Ce lundi 2 septembre, les écoliers d'Avenay-Val-d'Or (Marne) faisaient leur rentrée dans l'école de la commune. A la suite du tragique accident survenu le 15 juillet, certains d'entre eux auront des questions. Thierry Delcourt, pédopsychiatre à Reims, donne quelques clés pour leur répondre.
Comme plus de 12 millions d'écoliers français, ce lundi 2 septembre, les élèves de l'école primaire d'Avenay-Val-d'Or dans la Marne, faisaient leur rentrée. Seulement, cette rentrée était un peu particulière pour les Avenaysiens, avec deux petits camarades qui manquaient à l'appel. L'accident au passage à niveau en juillet dernier a laissé de nombreuses séquelles dans la commune. Certains enfants auront forcément des questions, et Thierry Delcourt, pédopsychiatre à Reims, aide à y répondre.
Que faut-il répondre à un enfant qui pose des questions sur cet accident ?
"Tout dépend de la question qu'il pose. S'il veut à tout prix en parler, les parents doivent expliquer simplement ce qui a eu lieu, attendre ses réactions et être attentifs à son émotion."Quelles peuvent être ses réactions et à quoi faut-il être vigilant ?
"Le plus souvent, il y a trois cas de figure. Le plus gênant, c'est quand il n'y a aucune réaction. Quand l'enfant reste froid par rapport à un événement tragique comme celui-ci. Là, cela mérite d'être particulièrement attentif.""Deuxième cas, quand il ressent le besoin d'en parler. Ce n'est pas forcément un drame, mais les parents doivent répondre simplement par rapport à ce qu'il s'est passé, au drame que cela représente et rassurer l'enfant. Il faut surtout lui offrir la possibilité d'en reparler s'il se sent fragilisé."

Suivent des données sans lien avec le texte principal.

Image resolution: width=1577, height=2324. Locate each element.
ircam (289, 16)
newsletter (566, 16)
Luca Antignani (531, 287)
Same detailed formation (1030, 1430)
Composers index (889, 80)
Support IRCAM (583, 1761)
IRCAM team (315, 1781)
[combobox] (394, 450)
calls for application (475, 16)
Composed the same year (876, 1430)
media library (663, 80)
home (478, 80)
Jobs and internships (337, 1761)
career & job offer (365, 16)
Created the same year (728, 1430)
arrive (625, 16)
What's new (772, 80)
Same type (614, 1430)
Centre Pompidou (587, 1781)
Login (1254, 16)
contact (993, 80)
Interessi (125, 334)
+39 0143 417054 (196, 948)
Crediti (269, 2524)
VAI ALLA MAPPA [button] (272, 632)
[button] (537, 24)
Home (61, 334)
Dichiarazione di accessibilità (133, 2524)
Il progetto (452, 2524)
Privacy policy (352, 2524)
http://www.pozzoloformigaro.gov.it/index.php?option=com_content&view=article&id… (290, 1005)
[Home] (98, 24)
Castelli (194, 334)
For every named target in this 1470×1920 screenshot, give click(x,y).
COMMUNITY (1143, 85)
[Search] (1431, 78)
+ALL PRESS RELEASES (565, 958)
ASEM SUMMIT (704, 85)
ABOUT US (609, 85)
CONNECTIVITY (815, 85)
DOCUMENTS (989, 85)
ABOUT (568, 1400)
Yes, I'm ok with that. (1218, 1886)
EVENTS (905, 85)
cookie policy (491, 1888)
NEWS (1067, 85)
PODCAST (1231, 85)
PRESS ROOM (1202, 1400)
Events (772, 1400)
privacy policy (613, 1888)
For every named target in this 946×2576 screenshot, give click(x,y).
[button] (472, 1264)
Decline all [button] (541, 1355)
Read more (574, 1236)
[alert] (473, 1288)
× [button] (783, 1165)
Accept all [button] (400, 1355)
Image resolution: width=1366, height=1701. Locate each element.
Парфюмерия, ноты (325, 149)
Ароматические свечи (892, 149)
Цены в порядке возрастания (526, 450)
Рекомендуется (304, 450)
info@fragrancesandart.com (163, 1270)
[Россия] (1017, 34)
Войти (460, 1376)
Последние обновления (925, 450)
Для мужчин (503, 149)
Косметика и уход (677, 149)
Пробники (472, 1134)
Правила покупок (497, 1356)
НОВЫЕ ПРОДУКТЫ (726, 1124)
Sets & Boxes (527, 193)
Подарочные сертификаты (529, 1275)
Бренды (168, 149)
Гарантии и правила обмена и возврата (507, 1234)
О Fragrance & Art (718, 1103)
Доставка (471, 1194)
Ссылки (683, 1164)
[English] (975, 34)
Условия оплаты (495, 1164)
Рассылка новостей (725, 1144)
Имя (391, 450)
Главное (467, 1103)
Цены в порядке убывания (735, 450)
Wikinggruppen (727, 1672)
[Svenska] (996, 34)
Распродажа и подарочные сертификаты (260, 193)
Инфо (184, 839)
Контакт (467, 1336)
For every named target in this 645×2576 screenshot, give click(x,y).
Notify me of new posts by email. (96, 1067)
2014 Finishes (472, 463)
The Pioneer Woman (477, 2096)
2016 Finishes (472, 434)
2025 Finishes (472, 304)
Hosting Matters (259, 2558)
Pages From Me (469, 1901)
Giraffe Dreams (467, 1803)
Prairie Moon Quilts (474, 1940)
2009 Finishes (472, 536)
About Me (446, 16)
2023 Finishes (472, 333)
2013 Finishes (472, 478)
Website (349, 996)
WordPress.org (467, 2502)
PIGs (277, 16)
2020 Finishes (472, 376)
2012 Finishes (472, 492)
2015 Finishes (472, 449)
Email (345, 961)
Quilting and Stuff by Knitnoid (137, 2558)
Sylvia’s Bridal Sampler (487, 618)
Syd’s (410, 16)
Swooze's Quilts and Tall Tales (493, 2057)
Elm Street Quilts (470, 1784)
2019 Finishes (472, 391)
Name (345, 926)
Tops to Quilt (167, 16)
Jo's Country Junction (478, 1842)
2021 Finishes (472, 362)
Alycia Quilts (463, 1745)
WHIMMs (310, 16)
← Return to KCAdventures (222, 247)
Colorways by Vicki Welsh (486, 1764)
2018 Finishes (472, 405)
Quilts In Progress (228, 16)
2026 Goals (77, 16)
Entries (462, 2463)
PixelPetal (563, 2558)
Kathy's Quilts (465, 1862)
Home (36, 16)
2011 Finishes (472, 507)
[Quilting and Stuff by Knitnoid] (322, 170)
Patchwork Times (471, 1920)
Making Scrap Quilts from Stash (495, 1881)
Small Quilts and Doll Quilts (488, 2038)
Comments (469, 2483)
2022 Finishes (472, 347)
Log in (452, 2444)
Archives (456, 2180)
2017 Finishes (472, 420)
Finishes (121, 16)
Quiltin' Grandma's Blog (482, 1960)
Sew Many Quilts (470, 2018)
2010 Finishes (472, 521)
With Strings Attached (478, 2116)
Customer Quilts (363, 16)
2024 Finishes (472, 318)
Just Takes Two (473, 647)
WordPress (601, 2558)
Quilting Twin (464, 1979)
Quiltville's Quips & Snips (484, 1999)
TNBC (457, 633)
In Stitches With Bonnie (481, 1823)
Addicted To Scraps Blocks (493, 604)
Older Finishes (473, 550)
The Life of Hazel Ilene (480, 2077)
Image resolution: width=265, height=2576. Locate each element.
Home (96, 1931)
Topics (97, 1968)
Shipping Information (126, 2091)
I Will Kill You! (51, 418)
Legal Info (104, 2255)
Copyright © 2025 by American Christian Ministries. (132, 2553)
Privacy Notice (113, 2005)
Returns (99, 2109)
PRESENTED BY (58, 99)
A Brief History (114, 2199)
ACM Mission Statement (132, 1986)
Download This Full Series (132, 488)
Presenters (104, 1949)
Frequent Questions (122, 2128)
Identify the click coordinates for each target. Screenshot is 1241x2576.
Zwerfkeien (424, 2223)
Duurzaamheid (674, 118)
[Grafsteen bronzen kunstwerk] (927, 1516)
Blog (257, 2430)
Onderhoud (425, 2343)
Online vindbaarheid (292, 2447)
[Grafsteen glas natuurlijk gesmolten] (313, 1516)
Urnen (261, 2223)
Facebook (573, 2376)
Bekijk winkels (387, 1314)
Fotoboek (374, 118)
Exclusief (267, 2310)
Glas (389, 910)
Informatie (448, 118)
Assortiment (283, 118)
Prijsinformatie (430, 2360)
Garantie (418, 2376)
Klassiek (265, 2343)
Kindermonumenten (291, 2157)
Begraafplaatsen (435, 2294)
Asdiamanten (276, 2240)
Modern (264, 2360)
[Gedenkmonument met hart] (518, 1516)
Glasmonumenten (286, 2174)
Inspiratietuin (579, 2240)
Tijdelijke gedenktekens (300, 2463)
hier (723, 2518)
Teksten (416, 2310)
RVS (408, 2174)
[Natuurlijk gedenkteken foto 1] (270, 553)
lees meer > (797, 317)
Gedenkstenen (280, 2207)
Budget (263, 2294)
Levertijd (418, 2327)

"Troisième cas, ce sont les enfants qui explosent, qui ressentent une grande souffrance. Il faut alors être attentif et éventuellement demander à voir un spécialiste."
Quel serait le risque dans le cas d'un enfant qui se renferme ?
"Le risque, c'est l'angoisse qui viendrait dans un second temps. Souvent, cela va passer, puis dans l'après-coup, cet enfant-là va avoir des manifestations d'angoisses ou de phobies, ce qui est assez fréquent. C'est souvent comme ça que les enfants réagissent : c'est-à-dire qu'à un moment donné, il va avoir la phobie d'aller à l'école ou de monter en voiture... des choses toutes simples mais qui témoignent de leur angoisse."En règle générale, comment les enfants réagissent-ils après de tels événements ?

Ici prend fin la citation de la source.